This recipe can easily be made gluten-free using rice pasta shells.
Vegan Stuffed Shells
20 jumbo pasta shells (cook extra in case a few break)
14 ounces extrafirm tofu (1 container, pressed to remove water)
2 cups raw spinach
2 cloves fresh garlic
1/2 teaspoon garlic powder
1/2 teaspoon salt
1/4 teaspoon pepper
24 ounces marinara sauce (1 jar)
Preheat oven to 400°F. Lightly oil a glass baking dish.
Cook shells according to package until slightly underdone. Drain and rinse with cool water to prevent sticking.

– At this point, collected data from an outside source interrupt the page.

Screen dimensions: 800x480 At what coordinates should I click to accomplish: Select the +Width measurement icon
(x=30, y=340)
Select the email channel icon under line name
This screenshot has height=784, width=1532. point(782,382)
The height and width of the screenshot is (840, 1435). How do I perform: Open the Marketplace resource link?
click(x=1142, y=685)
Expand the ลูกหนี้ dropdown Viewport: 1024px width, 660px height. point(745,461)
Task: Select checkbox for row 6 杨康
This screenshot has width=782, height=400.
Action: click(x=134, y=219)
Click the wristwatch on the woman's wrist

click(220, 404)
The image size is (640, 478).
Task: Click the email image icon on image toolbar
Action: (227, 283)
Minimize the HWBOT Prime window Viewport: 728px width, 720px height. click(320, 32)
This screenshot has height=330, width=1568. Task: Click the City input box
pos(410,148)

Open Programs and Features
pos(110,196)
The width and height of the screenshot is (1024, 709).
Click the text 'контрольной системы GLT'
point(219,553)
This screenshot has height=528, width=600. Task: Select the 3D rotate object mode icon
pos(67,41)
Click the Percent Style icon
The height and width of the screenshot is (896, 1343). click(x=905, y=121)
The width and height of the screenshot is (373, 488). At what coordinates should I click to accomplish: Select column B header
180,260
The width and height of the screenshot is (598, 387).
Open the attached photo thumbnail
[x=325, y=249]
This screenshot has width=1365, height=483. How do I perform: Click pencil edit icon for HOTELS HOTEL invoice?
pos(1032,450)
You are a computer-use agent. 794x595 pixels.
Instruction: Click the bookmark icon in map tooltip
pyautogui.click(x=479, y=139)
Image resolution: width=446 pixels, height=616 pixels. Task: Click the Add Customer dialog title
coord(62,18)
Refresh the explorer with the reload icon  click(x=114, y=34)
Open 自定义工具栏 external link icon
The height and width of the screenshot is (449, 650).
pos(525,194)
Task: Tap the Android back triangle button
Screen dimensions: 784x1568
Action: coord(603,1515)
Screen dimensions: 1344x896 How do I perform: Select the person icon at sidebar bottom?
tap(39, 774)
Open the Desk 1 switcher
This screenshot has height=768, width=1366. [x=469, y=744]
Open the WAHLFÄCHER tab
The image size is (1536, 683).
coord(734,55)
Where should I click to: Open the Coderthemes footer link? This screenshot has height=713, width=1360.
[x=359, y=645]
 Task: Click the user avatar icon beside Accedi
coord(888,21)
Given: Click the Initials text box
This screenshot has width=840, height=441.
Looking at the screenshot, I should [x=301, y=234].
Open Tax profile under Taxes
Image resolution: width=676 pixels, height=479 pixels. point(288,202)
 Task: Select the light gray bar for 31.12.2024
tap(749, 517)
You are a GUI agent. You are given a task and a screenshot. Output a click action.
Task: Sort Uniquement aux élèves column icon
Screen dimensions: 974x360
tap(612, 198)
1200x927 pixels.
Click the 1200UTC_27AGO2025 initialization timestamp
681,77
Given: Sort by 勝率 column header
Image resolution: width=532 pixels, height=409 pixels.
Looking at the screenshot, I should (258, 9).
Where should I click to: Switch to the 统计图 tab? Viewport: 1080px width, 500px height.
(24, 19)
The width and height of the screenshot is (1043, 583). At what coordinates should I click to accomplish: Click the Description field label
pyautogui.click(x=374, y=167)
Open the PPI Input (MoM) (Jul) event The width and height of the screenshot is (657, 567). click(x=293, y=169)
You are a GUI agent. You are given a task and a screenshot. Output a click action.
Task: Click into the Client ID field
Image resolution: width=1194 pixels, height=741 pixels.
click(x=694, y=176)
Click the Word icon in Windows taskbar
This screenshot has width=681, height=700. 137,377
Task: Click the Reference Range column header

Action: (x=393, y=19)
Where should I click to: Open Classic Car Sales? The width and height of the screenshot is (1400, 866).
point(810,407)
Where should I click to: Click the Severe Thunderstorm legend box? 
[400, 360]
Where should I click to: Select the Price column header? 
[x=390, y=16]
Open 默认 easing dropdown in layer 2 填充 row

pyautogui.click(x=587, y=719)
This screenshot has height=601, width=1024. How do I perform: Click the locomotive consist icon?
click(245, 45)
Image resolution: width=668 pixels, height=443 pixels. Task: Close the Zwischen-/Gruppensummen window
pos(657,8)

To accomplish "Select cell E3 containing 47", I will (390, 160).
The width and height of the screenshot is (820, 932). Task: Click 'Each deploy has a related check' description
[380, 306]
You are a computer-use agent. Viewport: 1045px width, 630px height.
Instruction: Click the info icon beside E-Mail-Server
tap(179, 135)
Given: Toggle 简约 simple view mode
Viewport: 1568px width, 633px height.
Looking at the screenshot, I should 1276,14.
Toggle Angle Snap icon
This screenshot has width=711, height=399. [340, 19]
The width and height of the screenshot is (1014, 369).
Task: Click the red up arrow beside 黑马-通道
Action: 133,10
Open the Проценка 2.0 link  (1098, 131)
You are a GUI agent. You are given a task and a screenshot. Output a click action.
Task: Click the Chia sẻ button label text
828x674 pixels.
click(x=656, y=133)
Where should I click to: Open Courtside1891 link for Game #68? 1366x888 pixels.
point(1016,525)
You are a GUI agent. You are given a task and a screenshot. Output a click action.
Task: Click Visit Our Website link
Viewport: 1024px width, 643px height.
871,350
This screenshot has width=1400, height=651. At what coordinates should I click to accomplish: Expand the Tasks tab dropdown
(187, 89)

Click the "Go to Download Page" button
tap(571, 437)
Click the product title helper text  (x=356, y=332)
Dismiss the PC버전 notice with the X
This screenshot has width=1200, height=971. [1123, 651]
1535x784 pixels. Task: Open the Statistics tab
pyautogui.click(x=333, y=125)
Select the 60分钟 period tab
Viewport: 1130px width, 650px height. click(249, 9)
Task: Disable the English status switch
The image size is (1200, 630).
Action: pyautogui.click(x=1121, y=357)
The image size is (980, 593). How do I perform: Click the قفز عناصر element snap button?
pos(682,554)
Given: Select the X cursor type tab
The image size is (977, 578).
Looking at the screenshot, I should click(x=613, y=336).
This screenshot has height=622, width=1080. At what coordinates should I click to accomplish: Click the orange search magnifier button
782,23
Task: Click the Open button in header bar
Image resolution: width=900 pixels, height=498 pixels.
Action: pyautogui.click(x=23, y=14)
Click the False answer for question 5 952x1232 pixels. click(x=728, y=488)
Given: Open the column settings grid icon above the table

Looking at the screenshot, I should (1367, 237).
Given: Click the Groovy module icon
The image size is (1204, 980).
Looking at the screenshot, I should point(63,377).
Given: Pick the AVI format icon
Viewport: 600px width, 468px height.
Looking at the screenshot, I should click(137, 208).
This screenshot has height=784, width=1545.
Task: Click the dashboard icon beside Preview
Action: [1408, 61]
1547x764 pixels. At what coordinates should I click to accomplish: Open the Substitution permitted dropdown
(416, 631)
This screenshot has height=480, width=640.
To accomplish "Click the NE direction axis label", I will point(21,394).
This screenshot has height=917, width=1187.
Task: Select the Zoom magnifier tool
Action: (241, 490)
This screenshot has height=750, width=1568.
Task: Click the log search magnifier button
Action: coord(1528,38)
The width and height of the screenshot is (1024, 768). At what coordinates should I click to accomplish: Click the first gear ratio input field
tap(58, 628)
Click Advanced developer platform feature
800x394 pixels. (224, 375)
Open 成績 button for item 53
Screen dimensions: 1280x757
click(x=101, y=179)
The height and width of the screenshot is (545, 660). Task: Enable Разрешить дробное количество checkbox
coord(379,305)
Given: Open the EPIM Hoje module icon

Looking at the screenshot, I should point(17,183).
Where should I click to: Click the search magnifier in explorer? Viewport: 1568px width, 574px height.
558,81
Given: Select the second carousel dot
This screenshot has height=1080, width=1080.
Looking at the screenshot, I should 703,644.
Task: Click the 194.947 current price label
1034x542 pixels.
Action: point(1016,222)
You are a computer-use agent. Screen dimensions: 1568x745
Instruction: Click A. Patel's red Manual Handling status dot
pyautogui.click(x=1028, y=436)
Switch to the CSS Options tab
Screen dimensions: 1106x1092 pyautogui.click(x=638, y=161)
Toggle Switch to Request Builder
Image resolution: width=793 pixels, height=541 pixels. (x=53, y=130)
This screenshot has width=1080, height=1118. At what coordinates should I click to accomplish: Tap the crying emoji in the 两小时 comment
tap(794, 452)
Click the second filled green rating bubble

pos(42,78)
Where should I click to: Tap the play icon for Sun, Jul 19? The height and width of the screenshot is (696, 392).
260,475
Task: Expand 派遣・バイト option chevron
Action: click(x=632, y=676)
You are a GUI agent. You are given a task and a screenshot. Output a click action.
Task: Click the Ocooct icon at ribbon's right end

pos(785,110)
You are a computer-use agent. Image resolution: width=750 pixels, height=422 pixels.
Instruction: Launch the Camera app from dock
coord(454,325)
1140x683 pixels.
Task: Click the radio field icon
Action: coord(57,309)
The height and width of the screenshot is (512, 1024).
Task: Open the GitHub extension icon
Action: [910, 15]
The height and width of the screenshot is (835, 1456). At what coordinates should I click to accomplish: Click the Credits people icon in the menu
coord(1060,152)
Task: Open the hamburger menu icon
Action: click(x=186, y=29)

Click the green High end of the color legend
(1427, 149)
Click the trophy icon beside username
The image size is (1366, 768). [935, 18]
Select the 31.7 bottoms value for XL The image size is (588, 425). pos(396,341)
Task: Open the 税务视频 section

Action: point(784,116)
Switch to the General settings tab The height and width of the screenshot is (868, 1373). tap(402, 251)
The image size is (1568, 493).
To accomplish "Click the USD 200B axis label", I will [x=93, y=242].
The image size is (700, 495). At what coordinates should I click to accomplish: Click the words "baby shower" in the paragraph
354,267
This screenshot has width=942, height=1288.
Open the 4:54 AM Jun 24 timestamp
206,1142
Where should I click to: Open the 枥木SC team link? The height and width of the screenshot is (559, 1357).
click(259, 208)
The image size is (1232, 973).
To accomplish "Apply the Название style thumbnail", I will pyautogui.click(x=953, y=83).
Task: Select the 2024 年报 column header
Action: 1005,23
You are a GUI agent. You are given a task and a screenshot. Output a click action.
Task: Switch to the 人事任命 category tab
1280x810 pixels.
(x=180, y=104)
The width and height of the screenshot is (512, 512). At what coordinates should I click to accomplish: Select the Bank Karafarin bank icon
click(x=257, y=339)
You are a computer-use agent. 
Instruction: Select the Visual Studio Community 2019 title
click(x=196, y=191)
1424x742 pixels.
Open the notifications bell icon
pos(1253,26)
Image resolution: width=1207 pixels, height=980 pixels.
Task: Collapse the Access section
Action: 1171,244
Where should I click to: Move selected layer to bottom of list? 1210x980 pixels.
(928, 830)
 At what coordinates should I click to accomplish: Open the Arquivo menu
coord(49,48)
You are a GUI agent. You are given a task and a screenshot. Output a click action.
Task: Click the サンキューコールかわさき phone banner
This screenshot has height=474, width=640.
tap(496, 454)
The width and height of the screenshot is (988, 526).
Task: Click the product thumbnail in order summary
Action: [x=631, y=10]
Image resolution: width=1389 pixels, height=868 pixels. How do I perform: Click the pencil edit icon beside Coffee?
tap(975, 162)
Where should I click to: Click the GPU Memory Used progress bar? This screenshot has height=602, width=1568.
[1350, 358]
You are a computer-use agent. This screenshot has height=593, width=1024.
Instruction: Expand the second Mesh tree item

In a food processor, combine the tofu, spinach, garlic cloves, garlic powder, salt, and pepper until smooth.
Pour a little sauce in the dish to just cover the bottom (this will keep the pasta shells moist and help prevent them from toppling over). Use a spoon to fill each shell with the tofu spinach ricotta mixture, and lay each shell in the dish. Pour leftover marinara evenly over the shells.
Cover the dish with a piece of tinfoil, poke several air holes, and bake for 20 to 25 minutes.
Enjoy with a salad, and store any leftovers in the fridge — they’re equally delicious the next day.